■ What the task requires
Everything in the records below must be repeated exactly, except the pictures.

Information provided Block Start

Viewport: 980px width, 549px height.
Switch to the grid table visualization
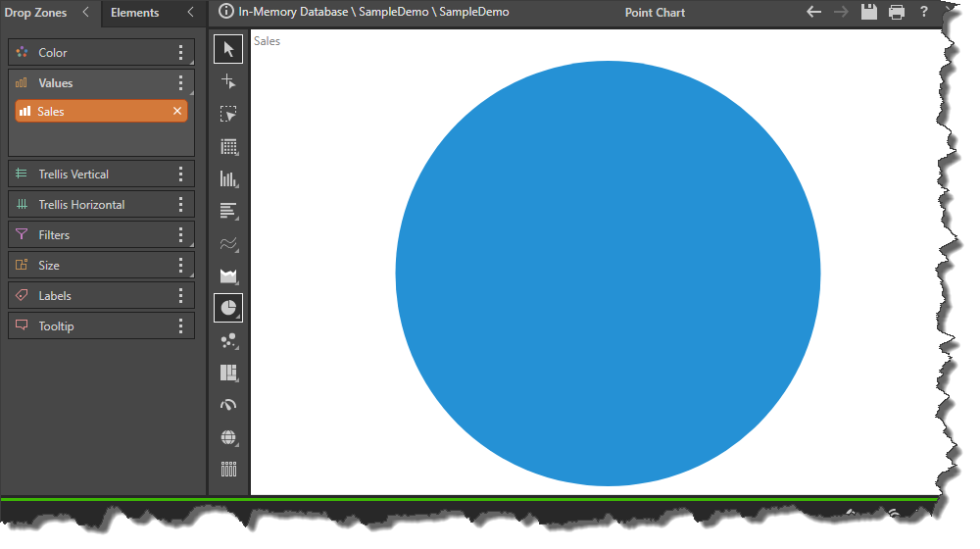[228, 147]
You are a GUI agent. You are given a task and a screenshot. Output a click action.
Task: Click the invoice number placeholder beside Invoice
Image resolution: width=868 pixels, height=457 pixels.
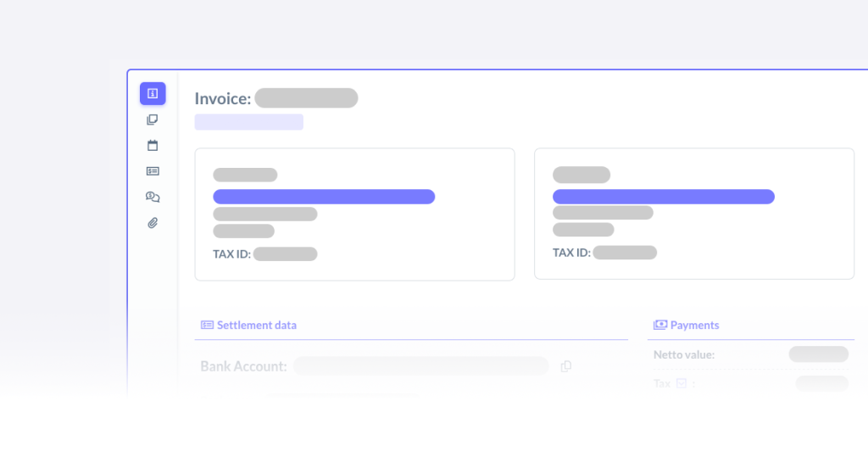point(306,98)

Information provided Block End

■ Task solution
Viewport: 980px width, 549px height.
Switch to the grid table visualization
[228, 147]
You are a GUI agent. You are given a task and a screenshot. Output a click action.
Task: Click the invoice number placeholder beside Invoice
Image resolution: width=868 pixels, height=457 pixels.
point(306,98)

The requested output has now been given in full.